Copy the flume passage word for word, from "Nathan Hawk ’02" up to and including "Bushkill Creek watershed.".

Provided passage:
________________________

Students in the Environmental Geology class taught by Germanoski are using the flume to learn about the interaction between groundwater and surface water. The flume is providing his Environmental Geomorphology students with insights into the relationship between flow regimens and bed forms, as well as demonstrating fluid sheer stress (water velocity) and sediment entrainment (erosion).

“I hope to have a student use it to look at the relationship between sheer stress and silt mobility,” says Germanoski, who estimates that the flume can hold 3,500 gallons of water. “We want to use samples from a pilot project involving the Bushkill Creek.”

Nathan Hawk ’02 is using the flume in honors thesis research to evaluate silt erosion and deposition. The work may provide insight into the effects of different land uses on the Bushkill Creek watershed.

Measuring 37 feet long, 6.5 feet wide, and 2.5 feet deep, the flume is distinctive in two ways, Germanoski says. “First of all, to the best of our knowledge, no other liberal arts college has a flume of this size. Also, our flume is designed to allow its working width to be reduced by inserting a false wall. This capability is exceedingly rare, even in flumes at large research universities, and because of it the flume will provide an unusually broad range of new research opportunities for students and faculty.”

Use of the flume will be incorporated widely into geology courses, and it will be used in research projects year-round.

“Geology, which is often ‘the overlooked science,’ is extremely important in understanding the impact of society’s behavior on our environment, particularly in areas not easily seen or recognized by the general population. One example of this is contamination in the sediment in our rivers that finds its way into groundwater and drinking water supplies,” Germanoski says.

“Right now, students interested in environmental research must go into the field, and weather conditions and lack of transportation can impose limits on field research. Also, certain situations that arise in nature can be observed only under very specific conditions at certain times of the year. With the flume, students can simulate these situations and do research and data-collection throughout the year,” Germanoski continues.

________________________

Supplied data:
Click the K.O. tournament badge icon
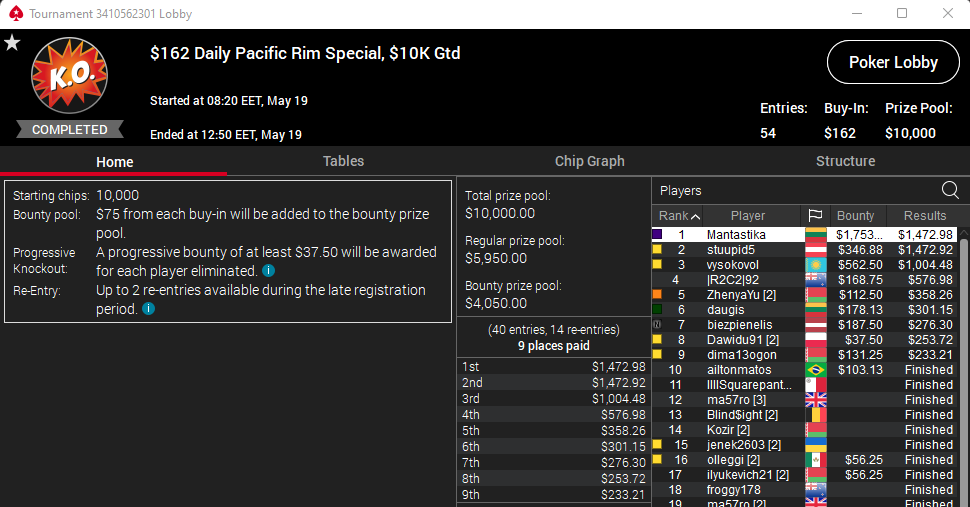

________________________

Reply to the exercise:
Nathan Hawk ’02 is using the flume in honors thesis research to evaluate silt erosion and deposition. The work may provide insight into the effects of different land uses on the Bushkill Creek watershed.